Friday, August 4, 2017

Defusing Pro-Choice Bible Proof-Texts

The other day a friend sent me a clip from the TV show “The Young Pope”.  In it, the Pope discusses the morality of abortion with one of his cardinals.  I could critique the clip all day long, but I want to focus on the Scriptural discussion they have.

Sometimes you’ll run across a person who claims the Bible supports a “Pro-Choice” worldview.  Today I want to run through the three passages which are used to support that claim.

The Case of Quarreling Men:

 Here’s the first one.  You’ll hear the following:
“You know… the Bible has laws concerning the accidental killing of a fetus.  And it only assigns a monetary fine as punishment.  So much for the full humanity of the pre-born!”
The passage being referred to is a law found in Exodus 21.  It reads:
“When men fight together and hit a pregnant woman, so that her children go forth, but there is no harm, the one who hit her shall surely be fined, as the woman's husband shall impose on him, and he shall pay as the judges determine. 
But if there is harm, then you shall pay life for life, eye for eye, tooth for tooth, hand for hand, foot for foot, burn for burn, wound for wound, stripe for stripe." - Exodus 21:22-25
Now, the problem occurs when readers and translators bring unnecessary assumptions to the text. Some translators render the passage as saying “the woman has a miscarriage” or “the baby born is stillborn”.  And then they assume the “no harm done” refers only to harm done to the woman.

However, a more literal translation (like the one above) would simply say “the child comes out/goes forth”.   It doesn’t say anything about the child being dead.  And that’s the point.  The text would also describe a woman going into early labor as a result of the injury.

Therefore, when the law says “if there is no harm done”, it would also be referring to “no harm done” to the child.  That is, the child is delivered healthy and alive.  In that case only a fine is applied to the assailant.  Otherwise the penalty will be potentially be “a life for a life”.

Thus, far from assigning a mere legal fee for killing a pre-born baby, this passage actually assigns the death penalty to killing the pre-born.



The Adultery Test:

You may also hear a person say:
“You know …. the Bible actually prescribes a ritual for aborting the fetus of an adulterous woman?  Bet you didn’t learn THAT in Sunday school!”
He/she would be referring to a procedure found in Numbers 5.  It’s lengthy:
"If any man's wife goes astray and breaks faith with him, if a man lies with her sexually, and it is hidden from the eyes of her husband, and she is undetected though she has defiled herself, and there is no witness against her, since she was not taken in the act, and if the spirit of jealousy comes over him and he is jealous of his wife who has defiled herself, OR if the spirit of jealousy comes over him and he is jealous of his wife, though she has NOT defiled herself, then the man shall bring his wife to the priest and bring the offering required of her, a tenth of an ephah of barley flour. He shall pour no oil on it and put no frankincense on it, for it is a grain offering of jealousy, a grain offering of remembrance, bringing iniquity to remembrance.

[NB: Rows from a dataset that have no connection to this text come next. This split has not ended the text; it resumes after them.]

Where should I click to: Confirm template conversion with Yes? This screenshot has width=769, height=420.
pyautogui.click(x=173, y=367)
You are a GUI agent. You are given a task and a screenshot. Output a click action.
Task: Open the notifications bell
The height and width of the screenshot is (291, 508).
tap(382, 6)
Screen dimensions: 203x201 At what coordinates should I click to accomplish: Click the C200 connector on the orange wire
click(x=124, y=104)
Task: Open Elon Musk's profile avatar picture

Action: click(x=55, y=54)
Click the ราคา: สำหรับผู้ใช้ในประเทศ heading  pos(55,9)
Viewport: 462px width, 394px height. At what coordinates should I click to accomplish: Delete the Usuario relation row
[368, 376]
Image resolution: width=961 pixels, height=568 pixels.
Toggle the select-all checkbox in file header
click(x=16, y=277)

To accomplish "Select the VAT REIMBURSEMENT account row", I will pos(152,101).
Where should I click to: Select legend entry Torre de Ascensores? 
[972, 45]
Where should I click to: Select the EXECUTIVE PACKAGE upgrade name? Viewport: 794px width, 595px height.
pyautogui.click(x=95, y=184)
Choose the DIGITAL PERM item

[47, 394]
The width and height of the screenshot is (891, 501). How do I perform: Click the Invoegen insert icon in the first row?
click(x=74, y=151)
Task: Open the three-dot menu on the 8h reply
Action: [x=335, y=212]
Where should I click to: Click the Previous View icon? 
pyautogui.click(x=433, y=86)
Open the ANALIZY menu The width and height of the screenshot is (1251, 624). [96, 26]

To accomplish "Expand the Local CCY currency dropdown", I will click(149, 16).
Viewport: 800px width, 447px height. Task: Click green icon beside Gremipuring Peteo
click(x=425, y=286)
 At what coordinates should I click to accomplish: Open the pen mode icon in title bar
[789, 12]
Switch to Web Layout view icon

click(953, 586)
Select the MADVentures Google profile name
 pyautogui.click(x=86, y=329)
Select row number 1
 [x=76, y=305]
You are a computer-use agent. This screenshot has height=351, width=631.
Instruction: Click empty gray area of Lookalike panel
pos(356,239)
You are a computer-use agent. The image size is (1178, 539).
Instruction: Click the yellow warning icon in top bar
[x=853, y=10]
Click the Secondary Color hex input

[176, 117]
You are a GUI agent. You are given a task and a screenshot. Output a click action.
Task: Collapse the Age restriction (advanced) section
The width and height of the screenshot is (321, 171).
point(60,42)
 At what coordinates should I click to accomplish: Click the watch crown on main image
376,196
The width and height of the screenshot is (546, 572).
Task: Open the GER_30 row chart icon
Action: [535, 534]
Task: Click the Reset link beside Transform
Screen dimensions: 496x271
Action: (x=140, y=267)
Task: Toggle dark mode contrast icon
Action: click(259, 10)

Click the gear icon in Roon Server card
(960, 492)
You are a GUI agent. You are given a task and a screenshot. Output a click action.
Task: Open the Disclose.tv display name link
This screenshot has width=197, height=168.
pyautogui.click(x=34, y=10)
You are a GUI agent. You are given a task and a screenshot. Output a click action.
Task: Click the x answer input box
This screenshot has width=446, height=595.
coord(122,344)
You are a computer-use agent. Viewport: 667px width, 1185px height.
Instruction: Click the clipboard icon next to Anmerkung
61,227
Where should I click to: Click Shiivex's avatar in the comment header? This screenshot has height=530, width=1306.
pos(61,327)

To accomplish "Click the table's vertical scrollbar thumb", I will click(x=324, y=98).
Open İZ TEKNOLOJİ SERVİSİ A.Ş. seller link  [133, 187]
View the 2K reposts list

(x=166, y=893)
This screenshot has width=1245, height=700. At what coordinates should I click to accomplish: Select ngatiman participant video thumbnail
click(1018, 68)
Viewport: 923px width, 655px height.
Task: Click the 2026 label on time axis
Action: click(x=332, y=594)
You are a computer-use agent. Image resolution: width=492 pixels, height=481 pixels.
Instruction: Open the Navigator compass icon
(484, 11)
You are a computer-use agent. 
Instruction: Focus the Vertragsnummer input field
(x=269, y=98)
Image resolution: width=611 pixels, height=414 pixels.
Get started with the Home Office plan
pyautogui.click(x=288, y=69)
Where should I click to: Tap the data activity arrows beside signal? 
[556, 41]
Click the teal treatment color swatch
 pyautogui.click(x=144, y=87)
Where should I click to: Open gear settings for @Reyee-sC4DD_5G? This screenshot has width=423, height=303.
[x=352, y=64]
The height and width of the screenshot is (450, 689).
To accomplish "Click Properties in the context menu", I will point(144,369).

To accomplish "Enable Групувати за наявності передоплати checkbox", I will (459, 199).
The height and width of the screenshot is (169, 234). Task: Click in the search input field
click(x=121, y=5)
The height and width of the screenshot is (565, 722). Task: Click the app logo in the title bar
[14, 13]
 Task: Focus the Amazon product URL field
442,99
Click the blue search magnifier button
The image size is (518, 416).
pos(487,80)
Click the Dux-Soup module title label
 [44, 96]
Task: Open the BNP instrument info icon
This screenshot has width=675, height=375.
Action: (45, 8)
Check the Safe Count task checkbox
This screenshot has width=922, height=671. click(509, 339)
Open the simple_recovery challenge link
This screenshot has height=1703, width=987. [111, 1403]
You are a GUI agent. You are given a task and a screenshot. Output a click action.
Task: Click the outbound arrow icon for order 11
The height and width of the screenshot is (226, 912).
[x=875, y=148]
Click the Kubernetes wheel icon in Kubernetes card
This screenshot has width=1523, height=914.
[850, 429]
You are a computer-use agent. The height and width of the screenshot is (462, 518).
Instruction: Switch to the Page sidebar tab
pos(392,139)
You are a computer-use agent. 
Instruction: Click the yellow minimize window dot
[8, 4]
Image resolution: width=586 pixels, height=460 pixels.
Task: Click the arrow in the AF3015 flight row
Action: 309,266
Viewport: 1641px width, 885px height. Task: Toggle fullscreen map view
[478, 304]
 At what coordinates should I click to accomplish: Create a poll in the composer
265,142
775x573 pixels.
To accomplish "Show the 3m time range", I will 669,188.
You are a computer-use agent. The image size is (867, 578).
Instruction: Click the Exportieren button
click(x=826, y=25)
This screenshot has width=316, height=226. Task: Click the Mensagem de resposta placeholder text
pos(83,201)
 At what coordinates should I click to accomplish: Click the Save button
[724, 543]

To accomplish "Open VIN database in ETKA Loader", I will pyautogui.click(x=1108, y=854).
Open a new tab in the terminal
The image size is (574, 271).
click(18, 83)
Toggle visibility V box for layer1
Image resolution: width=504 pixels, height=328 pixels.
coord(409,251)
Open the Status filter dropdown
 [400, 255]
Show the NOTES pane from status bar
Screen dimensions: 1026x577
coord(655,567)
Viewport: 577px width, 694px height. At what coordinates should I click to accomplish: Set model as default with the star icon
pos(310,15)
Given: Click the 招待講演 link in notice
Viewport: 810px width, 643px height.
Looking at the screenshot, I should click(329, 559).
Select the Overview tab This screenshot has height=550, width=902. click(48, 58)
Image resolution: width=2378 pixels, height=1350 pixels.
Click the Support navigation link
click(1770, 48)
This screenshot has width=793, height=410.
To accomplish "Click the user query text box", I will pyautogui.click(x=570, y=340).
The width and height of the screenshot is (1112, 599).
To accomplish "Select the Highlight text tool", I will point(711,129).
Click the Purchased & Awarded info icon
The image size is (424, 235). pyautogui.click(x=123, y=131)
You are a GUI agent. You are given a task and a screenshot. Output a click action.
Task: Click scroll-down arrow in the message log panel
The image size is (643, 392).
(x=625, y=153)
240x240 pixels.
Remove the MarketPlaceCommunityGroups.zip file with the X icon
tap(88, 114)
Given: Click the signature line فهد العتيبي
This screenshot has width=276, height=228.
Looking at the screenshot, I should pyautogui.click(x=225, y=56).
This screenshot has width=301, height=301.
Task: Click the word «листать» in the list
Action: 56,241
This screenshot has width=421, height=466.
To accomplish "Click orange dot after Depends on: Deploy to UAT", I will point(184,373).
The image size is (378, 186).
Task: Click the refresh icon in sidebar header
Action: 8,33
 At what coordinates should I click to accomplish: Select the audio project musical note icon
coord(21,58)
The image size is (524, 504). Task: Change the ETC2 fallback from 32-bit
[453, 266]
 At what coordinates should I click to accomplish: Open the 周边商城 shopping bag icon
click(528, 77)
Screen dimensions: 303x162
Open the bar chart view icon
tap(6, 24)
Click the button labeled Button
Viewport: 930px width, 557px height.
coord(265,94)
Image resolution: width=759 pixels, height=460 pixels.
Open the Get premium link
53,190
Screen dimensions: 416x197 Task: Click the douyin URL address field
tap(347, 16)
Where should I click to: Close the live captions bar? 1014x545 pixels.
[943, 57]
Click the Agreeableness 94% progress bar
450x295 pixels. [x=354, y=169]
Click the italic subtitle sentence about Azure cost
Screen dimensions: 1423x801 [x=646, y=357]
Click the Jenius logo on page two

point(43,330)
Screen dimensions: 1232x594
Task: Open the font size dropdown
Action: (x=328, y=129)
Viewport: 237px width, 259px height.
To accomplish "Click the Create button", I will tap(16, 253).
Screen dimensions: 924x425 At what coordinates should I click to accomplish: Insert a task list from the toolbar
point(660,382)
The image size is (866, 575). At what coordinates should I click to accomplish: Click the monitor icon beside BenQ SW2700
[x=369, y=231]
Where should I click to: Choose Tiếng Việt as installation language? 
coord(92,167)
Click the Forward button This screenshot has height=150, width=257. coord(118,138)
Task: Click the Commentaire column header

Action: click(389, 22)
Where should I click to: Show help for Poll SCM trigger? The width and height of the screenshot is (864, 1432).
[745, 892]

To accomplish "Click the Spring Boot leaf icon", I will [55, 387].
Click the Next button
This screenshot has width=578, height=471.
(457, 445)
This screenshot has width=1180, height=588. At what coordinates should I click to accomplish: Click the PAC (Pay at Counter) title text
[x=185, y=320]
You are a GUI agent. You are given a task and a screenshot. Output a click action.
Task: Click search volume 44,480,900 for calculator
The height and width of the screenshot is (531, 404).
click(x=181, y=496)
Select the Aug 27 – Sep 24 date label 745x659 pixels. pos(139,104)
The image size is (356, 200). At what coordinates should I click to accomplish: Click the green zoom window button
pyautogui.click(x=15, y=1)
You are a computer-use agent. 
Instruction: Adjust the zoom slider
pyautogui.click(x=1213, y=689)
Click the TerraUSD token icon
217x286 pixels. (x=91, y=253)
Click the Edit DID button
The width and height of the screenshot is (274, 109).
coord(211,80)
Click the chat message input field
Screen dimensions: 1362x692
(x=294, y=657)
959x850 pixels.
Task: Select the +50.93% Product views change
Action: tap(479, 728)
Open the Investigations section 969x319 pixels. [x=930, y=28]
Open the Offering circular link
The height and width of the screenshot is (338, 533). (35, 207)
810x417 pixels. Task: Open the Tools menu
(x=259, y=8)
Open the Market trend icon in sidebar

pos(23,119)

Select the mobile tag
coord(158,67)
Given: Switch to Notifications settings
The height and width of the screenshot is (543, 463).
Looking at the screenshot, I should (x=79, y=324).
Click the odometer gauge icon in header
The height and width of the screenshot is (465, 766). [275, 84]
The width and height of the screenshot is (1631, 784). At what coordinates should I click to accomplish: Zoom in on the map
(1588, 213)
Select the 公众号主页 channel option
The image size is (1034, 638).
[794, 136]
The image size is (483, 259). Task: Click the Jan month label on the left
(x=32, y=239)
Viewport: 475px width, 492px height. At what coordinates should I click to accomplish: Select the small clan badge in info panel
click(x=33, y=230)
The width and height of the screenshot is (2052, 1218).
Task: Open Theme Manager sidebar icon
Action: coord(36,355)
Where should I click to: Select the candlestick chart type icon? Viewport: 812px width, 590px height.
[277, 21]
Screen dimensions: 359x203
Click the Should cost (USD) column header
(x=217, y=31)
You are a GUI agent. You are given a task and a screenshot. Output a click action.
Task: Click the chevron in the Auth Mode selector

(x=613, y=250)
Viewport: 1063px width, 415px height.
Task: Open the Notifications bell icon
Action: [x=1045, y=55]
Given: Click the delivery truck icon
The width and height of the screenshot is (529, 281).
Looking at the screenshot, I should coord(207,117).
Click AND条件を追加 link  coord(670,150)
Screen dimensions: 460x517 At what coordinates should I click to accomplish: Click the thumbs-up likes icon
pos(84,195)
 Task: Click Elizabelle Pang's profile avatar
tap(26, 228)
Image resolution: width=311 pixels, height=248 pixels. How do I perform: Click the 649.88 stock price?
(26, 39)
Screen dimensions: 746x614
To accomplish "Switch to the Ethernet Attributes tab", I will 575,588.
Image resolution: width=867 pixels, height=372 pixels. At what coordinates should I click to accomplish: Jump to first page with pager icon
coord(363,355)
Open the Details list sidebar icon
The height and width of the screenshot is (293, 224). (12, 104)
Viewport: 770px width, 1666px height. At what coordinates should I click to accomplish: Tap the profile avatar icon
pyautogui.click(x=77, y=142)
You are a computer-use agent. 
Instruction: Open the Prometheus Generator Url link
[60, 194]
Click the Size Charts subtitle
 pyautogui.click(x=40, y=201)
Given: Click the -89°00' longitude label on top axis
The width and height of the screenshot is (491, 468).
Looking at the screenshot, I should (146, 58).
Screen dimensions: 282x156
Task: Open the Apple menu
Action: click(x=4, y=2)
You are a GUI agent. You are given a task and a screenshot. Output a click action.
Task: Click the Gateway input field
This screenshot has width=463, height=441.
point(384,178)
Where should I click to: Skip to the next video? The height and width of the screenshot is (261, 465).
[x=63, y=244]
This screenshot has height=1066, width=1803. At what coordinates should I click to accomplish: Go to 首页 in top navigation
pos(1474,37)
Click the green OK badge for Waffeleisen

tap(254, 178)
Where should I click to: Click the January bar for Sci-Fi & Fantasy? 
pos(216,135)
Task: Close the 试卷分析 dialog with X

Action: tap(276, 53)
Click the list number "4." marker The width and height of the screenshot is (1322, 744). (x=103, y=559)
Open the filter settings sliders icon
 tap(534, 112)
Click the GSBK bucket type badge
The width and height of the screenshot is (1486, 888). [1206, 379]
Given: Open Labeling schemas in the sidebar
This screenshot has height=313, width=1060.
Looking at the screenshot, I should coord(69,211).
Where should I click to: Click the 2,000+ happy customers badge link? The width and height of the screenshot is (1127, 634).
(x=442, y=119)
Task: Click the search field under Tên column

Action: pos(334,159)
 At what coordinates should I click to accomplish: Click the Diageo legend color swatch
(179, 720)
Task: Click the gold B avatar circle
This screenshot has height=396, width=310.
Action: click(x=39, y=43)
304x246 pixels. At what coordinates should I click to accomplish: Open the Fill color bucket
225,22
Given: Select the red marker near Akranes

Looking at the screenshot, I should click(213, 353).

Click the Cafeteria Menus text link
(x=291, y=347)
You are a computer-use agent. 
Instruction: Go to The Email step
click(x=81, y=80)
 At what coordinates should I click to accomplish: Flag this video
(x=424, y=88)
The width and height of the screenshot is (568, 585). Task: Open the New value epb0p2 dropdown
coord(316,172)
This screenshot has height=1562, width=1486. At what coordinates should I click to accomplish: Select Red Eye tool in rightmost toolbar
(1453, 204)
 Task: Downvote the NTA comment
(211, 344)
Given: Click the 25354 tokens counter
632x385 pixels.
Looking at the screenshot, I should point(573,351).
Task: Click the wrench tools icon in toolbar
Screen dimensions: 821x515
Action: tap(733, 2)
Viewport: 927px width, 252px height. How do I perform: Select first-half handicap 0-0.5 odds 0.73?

“And the priest shall bring her near and set her before the Lord. And the priest shall take holy water in an earthenware vessel and take some of the dust that is on the floor of the tabernacle and put it into the water. And the priest shall set the woman before the Lord and unbind the hair of the woman's head and place in her hands the grain offering of remembrance, which is the grain offering of jealousy. And in his hand the priest shall have the water of bitterness that brings the curse. 

Then the priest shall make her take an oath, saying, ‘If no man has lain with you, and if you have not turned aside to uncleanness while you were under your husband's authority, be free from this water of bitterness that brings the curse. But if you have gone astray, though you are under your husband's authority, and if you have defiled yourself, and some man other than your husband has lain with you, then’ (let the priest make the woman take the oath of the curse, and say to the woman) ‘the Lord make you a curse and an oath among your people, when the Lord makes your thigh rot and your belly swell. May this water that brings the curse pass into your bowels and make your belly swell and your thigh rot.’ And the woman shall say, ‘Amen, Amen.’

And when [the priest] has made her drink the water, then, if she has defiled herself and has broken faith with her husband, the water that brings the curse shall enter into her and cause bitter pain, and her belly shall swell, and her thigh rot, and the woman shall become a curse among her people.
 
But if the woman has not defiled herself and is clean, then she shall be free and shall conceive children.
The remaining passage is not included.